# DATA IN THIS EXERCISE start

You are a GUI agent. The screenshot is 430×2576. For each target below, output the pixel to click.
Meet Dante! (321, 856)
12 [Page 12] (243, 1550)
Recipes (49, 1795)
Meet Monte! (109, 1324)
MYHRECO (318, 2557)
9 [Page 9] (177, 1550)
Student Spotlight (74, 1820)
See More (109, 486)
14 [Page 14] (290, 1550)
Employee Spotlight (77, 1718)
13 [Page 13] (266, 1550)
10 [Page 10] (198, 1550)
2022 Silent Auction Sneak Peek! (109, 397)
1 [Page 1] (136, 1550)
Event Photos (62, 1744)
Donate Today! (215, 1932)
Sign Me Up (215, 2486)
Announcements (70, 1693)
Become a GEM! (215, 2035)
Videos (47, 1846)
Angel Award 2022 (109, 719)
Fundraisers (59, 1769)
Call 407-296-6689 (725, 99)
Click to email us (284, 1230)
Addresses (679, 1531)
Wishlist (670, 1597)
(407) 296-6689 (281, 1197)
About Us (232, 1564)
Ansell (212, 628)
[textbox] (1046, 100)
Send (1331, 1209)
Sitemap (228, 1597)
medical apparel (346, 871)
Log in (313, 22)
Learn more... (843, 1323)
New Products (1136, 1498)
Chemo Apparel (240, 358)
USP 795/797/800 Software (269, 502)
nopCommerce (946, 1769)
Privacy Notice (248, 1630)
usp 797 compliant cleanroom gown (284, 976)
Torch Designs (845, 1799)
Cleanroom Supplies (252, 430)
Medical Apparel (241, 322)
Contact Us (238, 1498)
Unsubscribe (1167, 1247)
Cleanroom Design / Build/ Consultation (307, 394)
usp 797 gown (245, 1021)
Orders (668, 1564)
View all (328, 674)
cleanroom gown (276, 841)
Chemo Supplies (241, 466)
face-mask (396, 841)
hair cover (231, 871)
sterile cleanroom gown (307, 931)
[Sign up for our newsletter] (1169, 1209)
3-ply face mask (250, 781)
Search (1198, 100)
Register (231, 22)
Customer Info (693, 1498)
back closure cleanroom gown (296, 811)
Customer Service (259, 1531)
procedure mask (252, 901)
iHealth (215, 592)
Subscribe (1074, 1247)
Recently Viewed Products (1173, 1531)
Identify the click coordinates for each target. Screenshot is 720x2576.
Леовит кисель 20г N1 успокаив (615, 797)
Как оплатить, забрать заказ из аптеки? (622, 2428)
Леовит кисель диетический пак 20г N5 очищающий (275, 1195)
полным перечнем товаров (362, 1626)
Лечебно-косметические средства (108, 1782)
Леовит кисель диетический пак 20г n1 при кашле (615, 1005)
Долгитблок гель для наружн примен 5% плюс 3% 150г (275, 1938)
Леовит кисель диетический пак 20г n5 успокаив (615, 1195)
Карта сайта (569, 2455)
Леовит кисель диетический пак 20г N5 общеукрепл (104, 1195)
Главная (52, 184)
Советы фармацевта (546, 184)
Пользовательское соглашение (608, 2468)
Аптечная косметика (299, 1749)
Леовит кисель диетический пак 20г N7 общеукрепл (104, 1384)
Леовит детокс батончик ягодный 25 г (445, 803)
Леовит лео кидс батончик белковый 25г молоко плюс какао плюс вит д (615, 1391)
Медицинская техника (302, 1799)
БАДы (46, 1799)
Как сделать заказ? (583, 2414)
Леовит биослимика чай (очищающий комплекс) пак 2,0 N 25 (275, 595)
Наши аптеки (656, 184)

# DATA IN THIS EXERCISE end

## EXERCISE PROMPT
Substitute "Feature" for every occurrence of "Spotlight" in the material above. Reproduce all of its lines with nothing else changed.

## RESULT OF THIS TASK
You are a GUI agent. The screenshot is 430×2576. For each target below, output the pixel to click.
Meet Dante! (321, 856)
12 [Page 12] (243, 1550)
Recipes (49, 1795)
Meet Monte! (109, 1324)
MYHRECO (318, 2557)
9 [Page 9] (177, 1550)
Student Feature (74, 1820)
See More (109, 486)
14 [Page 14] (290, 1550)
Employee Feature (77, 1718)
13 [Page 13] (266, 1550)
10 [Page 10] (198, 1550)
2022 Silent Auction Sneak Peek! (109, 397)
1 [Page 1] (136, 1550)
Event Photos (62, 1744)
Donate Today! (215, 1932)
Sign Me Up (215, 2486)
Announcements (70, 1693)
Become a GEM! (215, 2035)
Videos (47, 1846)
Angel Award 2022 (109, 719)
Fundraisers (59, 1769)
Call 407-296-6689 (725, 99)
Click to email us (284, 1230)
Addresses (679, 1531)
Wishlist (670, 1597)
(407) 296-6689 (281, 1197)
About Us (232, 1564)
Ansell (212, 628)
[textbox] (1046, 100)
Send (1331, 1209)
Sitemap (228, 1597)
medical apparel (346, 871)
Log in (313, 22)
Learn more... (843, 1323)
New Products (1136, 1498)
Chemo Apparel (240, 358)
USP 795/797/800 Software (269, 502)
nopCommerce (946, 1769)
Privacy Notice (248, 1630)
usp 797 compliant cleanroom gown (284, 976)
Torch Designs (845, 1799)
Cleanroom Supplies (252, 430)
Medical Apparel (241, 322)
Contact Us (238, 1498)
Unsubscribe (1167, 1247)
Cleanroom Design / Build/ Consultation (307, 394)
usp 797 gown (245, 1021)
Orders (668, 1564)
View all (328, 674)
cleanroom gown (276, 841)
Chemo Supplies (241, 466)
face-mask (396, 841)
hair cover (231, 871)
sterile cleanroom gown (307, 931)
[Sign up for our newsletter] (1169, 1209)
3-ply face mask (250, 781)
Search (1198, 100)
Register (231, 22)
Customer Info (693, 1498)
back closure cleanroom gown (296, 811)
Customer Service (259, 1531)
procedure mask (252, 901)
iHealth (215, 592)
Subscribe (1074, 1247)
Recently Viewed Products (1173, 1531)
Identify the click coordinates for each target. Screenshot is 720x2576.
Леовит кисель 20г N1 успокаив (615, 797)
Как оплатить, забрать заказ из аптеки? (622, 2428)
Леовит кисель диетический пак 20г N5 очищающий (275, 1195)
полным перечнем товаров (362, 1626)
Лечебно-косметические средства (108, 1782)
Леовит кисель диетический пак 20г n1 при кашле (615, 1005)
Долгитблок гель для наружн примен 5% плюс 3% 150г (275, 1938)
Леовит кисель диетический пак 20г n5 успокаив (615, 1195)
Карта сайта (569, 2455)
Леовит кисель диетический пак 20г N5 общеукрепл (104, 1195)
Главная (52, 184)
Советы фармацевта (546, 184)
Пользовательское соглашение (608, 2468)
Аптечная косметика (299, 1749)
Леовит кисель диетический пак 20г N7 общеукрепл (104, 1384)
Леовит детокс батончик ягодный 25 г (445, 803)
Леовит лео кидс батончик белковый 25г молоко плюс какао плюс вит д (615, 1391)
Медицинская техника (302, 1799)
БАДы (46, 1799)
Как сделать заказ? (583, 2414)
Леовит биослимика чай (очищающий комплекс) пак 2,0 N 25 (275, 595)
Наши аптеки (656, 184)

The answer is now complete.